> _Work to complete_
What is needed is an exact copy of every record below.

(Stored records)
"""
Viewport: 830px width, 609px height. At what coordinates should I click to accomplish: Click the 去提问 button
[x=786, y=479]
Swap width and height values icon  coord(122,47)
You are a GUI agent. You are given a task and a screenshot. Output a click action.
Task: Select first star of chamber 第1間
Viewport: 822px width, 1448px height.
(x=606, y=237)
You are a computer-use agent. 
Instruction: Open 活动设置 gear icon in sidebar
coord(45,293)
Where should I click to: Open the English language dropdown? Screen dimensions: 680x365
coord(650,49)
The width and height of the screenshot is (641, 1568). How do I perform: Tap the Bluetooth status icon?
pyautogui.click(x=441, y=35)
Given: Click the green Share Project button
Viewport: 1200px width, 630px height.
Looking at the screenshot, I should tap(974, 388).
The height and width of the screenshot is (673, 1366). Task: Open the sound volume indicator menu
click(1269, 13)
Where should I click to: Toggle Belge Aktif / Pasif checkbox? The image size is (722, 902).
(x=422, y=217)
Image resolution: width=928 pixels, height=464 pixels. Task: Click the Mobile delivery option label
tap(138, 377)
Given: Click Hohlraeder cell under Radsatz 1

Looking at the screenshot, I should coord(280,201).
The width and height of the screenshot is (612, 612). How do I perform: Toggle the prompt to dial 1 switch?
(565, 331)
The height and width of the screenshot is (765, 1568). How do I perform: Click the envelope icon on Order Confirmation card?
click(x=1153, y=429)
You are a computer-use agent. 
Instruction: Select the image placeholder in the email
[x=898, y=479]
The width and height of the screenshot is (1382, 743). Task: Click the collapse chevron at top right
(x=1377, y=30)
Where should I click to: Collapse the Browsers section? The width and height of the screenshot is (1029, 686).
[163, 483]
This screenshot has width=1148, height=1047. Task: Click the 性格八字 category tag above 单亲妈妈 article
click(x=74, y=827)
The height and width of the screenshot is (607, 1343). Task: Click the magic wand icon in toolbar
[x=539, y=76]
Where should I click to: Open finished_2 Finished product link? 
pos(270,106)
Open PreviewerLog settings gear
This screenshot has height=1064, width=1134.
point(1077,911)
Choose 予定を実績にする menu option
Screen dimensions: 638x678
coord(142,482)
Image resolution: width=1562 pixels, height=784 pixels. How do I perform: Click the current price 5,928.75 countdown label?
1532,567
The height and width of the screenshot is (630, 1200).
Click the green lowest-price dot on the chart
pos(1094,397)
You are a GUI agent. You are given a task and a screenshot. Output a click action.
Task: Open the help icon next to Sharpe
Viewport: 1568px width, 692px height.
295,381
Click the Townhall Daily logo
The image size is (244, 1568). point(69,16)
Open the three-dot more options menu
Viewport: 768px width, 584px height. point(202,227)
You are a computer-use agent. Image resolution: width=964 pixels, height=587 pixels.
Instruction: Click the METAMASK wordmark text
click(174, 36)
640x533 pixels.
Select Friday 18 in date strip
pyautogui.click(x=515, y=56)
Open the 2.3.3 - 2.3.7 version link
"""
> _Expected answer_
Viewport: 830px width, 609px height. At what coordinates should I click to accomplish: Click the 去提问 button
[x=786, y=479]
Swap width and height values icon  coord(122,47)
You are a GUI agent. You are given a task and a screenshot. Output a click action.
Task: Select first star of chamber 第1間
Viewport: 822px width, 1448px height.
(x=606, y=237)
You are a computer-use agent. 
Instruction: Open 活动设置 gear icon in sidebar
coord(45,293)
Where should I click to: Open the English language dropdown? Screen dimensions: 680x365
coord(650,49)
The width and height of the screenshot is (641, 1568). How do I perform: Tap the Bluetooth status icon?
pyautogui.click(x=441, y=35)
Given: Click the green Share Project button
Viewport: 1200px width, 630px height.
Looking at the screenshot, I should tap(974, 388).
The height and width of the screenshot is (673, 1366). Task: Open the sound volume indicator menu
click(1269, 13)
Where should I click to: Toggle Belge Aktif / Pasif checkbox? The image size is (722, 902).
(x=422, y=217)
Image resolution: width=928 pixels, height=464 pixels. Task: Click the Mobile delivery option label
tap(138, 377)
Given: Click Hohlraeder cell under Radsatz 1

Looking at the screenshot, I should coord(280,201).
The width and height of the screenshot is (612, 612). How do I perform: Toggle the prompt to dial 1 switch?
(565, 331)
The height and width of the screenshot is (765, 1568). How do I perform: Click the envelope icon on Order Confirmation card?
click(x=1153, y=429)
You are a computer-use agent. 
Instruction: Select the image placeholder in the email
[x=898, y=479]
The width and height of the screenshot is (1382, 743). Task: Click the collapse chevron at top right
(x=1377, y=30)
Where should I click to: Collapse the Browsers section? The width and height of the screenshot is (1029, 686).
[163, 483]
This screenshot has width=1148, height=1047. Task: Click the 性格八字 category tag above 单亲妈妈 article
click(x=74, y=827)
The height and width of the screenshot is (607, 1343). Task: Click the magic wand icon in toolbar
[x=539, y=76]
Where should I click to: Open finished_2 Finished product link? 
pos(270,106)
Open PreviewerLog settings gear
This screenshot has height=1064, width=1134.
point(1077,911)
Choose 予定を実績にする menu option
Screen dimensions: 638x678
coord(142,482)
Image resolution: width=1562 pixels, height=784 pixels. How do I perform: Click the current price 5,928.75 countdown label?
1532,567
The height and width of the screenshot is (630, 1200).
Click the green lowest-price dot on the chart
pos(1094,397)
You are a GUI agent. You are given a task and a screenshot. Output a click action.
Task: Open the help icon next to Sharpe
Viewport: 1568px width, 692px height.
295,381
Click the Townhall Daily logo
The image size is (244, 1568). point(69,16)
Open the three-dot more options menu
Viewport: 768px width, 584px height. point(202,227)
You are a computer-use agent. Image resolution: width=964 pixels, height=587 pixels.
Instruction: Click the METAMASK wordmark text
click(174, 36)
640x533 pixels.
Select Friday 18 in date strip
pyautogui.click(x=515, y=56)
Open the 2.3.3 - 2.3.7 version link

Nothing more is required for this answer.